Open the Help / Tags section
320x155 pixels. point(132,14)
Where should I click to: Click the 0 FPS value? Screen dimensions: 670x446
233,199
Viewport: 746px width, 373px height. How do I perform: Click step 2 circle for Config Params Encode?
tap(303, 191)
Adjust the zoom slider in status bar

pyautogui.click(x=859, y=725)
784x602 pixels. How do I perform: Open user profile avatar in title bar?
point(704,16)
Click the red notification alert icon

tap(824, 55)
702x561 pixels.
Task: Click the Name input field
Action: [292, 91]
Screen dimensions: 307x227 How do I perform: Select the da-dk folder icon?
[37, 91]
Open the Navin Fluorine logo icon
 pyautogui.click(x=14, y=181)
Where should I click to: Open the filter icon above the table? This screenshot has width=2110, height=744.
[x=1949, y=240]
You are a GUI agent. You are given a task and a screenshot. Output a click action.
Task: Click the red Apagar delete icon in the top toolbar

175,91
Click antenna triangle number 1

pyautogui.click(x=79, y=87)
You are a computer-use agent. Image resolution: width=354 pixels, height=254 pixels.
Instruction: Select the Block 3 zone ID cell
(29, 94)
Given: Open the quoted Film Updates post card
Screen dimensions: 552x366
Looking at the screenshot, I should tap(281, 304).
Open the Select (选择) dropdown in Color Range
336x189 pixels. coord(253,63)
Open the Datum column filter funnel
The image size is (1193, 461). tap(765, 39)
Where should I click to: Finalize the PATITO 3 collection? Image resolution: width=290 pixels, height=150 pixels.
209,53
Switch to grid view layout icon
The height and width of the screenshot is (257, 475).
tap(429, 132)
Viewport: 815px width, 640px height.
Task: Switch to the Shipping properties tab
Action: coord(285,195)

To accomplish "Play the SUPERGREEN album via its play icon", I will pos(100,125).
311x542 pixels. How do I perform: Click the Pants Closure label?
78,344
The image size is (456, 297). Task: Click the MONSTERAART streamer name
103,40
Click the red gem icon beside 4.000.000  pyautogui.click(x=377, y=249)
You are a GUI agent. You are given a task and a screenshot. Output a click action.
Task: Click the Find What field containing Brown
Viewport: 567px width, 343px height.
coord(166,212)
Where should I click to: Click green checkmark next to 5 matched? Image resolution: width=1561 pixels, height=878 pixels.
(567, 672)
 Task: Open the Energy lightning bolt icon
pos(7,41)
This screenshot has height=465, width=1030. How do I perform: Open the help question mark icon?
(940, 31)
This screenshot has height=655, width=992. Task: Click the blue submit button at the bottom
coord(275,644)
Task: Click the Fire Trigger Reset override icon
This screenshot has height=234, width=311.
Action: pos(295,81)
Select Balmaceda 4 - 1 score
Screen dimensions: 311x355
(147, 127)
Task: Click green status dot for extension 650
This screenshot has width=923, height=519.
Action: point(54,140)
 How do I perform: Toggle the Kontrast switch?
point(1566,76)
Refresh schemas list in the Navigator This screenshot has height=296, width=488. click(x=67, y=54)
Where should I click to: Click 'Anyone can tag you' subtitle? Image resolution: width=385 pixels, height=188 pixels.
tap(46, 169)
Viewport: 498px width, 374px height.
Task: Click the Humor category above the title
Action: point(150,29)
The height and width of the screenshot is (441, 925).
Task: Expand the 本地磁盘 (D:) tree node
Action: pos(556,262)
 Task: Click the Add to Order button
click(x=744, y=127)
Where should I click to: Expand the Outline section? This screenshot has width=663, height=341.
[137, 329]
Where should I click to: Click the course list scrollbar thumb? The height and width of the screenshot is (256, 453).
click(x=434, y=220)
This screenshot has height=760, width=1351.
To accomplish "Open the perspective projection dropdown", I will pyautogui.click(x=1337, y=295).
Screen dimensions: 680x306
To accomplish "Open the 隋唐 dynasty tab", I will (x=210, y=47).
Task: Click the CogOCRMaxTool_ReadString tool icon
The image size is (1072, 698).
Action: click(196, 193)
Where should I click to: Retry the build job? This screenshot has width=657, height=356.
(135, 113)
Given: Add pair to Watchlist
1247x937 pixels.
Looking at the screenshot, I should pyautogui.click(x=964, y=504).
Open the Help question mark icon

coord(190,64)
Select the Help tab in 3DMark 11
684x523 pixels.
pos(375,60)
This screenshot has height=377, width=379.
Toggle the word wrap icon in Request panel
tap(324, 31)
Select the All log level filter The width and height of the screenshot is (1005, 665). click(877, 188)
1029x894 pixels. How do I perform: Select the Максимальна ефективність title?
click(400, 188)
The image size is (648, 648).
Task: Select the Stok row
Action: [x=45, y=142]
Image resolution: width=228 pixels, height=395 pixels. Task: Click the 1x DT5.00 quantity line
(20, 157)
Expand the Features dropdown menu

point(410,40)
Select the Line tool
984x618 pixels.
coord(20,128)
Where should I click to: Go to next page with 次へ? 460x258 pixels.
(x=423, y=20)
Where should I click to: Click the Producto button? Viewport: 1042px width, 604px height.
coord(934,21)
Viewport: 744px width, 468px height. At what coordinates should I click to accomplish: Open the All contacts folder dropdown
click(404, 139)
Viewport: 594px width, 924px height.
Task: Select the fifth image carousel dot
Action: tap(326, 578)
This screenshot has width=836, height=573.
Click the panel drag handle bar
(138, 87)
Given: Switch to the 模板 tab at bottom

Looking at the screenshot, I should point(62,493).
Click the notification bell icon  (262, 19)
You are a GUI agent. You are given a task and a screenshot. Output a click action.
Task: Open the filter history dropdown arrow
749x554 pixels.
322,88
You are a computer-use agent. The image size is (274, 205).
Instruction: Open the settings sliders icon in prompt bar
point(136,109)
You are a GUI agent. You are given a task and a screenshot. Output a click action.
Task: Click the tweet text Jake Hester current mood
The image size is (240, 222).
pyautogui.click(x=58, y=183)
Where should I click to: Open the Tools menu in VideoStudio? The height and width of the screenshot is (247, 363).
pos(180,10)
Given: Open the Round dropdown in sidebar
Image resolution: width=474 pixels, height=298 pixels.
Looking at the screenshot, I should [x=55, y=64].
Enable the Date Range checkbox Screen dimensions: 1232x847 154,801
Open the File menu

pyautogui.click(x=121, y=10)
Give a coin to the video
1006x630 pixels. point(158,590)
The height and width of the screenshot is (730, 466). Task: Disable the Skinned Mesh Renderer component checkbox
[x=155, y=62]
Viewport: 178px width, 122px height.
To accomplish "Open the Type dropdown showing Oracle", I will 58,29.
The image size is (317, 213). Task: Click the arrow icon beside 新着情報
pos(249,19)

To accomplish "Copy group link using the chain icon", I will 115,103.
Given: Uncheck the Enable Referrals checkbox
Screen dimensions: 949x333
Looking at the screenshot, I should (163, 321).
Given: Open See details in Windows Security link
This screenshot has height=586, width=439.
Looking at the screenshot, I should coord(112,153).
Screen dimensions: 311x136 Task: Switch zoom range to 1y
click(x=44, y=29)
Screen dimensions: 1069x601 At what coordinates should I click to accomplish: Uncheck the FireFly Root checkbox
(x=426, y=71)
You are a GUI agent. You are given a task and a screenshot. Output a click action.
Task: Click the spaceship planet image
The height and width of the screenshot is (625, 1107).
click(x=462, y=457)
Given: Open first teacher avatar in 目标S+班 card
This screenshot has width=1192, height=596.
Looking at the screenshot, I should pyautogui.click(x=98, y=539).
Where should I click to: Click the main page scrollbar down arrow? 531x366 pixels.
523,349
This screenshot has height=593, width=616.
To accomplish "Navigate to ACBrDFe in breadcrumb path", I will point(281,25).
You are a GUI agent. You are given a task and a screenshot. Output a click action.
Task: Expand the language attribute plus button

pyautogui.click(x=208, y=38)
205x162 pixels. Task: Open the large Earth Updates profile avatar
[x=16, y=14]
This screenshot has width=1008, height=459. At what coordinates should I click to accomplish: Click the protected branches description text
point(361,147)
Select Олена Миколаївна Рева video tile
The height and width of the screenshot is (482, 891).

□ □ □

Exercise requirements: Using the data above, reproduce exactly the lines between those holding "Task: Open the filter history dropdown arrow" and "Given: Open first", inclusive, and no others.

Your solution:
Task: Open the filter history dropdown arrow
749x554 pixels.
322,88
You are a computer-use agent. The image size is (274, 205).
Instruction: Open the settings sliders icon in prompt bar
point(136,109)
You are a GUI agent. You are given a task and a screenshot. Output a click action.
Task: Click the tweet text Jake Hester current mood
The image size is (240, 222).
pyautogui.click(x=58, y=183)
Where should I click to: Open the Tools menu in VideoStudio? The height and width of the screenshot is (247, 363).
pos(180,10)
Given: Open the Round dropdown in sidebar
Image resolution: width=474 pixels, height=298 pixels.
Looking at the screenshot, I should [x=55, y=64].
Enable the Date Range checkbox Screen dimensions: 1232x847 154,801
Open the File menu

pyautogui.click(x=121, y=10)
Give a coin to the video
1006x630 pixels. point(158,590)
The height and width of the screenshot is (730, 466). Task: Disable the Skinned Mesh Renderer component checkbox
[x=155, y=62]
Viewport: 178px width, 122px height.
To accomplish "Open the Type dropdown showing Oracle", I will 58,29.
The image size is (317, 213). Task: Click the arrow icon beside 新着情報
pos(249,19)

To accomplish "Copy group link using the chain icon", I will 115,103.
Given: Uncheck the Enable Referrals checkbox
Screen dimensions: 949x333
Looking at the screenshot, I should (163, 321).
Given: Open See details in Windows Security link
This screenshot has height=586, width=439.
Looking at the screenshot, I should coord(112,153).
Screen dimensions: 311x136 Task: Switch zoom range to 1y
click(x=44, y=29)
Screen dimensions: 1069x601 At what coordinates should I click to accomplish: Uncheck the FireFly Root checkbox
(x=426, y=71)
You are a GUI agent. You are given a task and a screenshot. Output a click action.
Task: Click the spaceship planet image
The height and width of the screenshot is (625, 1107).
click(x=462, y=457)
Given: Open first teacher avatar in 目标S+班 card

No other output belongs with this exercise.